| WHAT THE EXERCISE ASKS |
What you should write out is every line from the one containing "Given: Click the Confirmed status badge" to the end of the data, exactly and with nothing else.

| SOURCE INFORMATION |
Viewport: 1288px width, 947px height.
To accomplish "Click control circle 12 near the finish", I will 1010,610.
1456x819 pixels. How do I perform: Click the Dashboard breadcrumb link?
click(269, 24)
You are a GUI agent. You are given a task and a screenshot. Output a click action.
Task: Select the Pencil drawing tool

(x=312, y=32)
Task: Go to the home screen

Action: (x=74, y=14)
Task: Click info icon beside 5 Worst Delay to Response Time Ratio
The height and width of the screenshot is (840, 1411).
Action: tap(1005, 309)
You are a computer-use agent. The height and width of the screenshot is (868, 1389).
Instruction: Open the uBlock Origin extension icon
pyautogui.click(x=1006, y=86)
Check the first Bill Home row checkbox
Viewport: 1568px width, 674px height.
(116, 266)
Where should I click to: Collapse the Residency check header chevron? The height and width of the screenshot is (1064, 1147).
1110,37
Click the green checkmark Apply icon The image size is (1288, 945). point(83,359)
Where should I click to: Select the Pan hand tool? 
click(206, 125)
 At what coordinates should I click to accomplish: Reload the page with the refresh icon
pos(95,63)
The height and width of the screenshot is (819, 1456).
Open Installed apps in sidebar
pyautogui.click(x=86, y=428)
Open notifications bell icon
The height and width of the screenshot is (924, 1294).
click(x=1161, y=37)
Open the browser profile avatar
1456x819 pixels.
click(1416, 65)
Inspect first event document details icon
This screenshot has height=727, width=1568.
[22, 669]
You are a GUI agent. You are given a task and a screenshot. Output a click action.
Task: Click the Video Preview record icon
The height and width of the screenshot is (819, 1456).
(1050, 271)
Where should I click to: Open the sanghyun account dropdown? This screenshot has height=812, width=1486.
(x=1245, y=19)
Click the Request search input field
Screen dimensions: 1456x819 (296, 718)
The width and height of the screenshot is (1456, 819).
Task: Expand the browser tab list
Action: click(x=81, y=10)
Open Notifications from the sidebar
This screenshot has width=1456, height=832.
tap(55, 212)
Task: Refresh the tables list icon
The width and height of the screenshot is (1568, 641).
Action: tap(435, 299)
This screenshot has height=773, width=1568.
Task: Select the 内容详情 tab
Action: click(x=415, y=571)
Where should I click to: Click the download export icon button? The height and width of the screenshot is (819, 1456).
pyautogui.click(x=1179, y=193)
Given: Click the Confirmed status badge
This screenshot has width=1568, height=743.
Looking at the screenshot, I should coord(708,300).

| TASK OUTPUT |
Given: Click the Confirmed status badge
This screenshot has width=1568, height=743.
Looking at the screenshot, I should coord(708,300).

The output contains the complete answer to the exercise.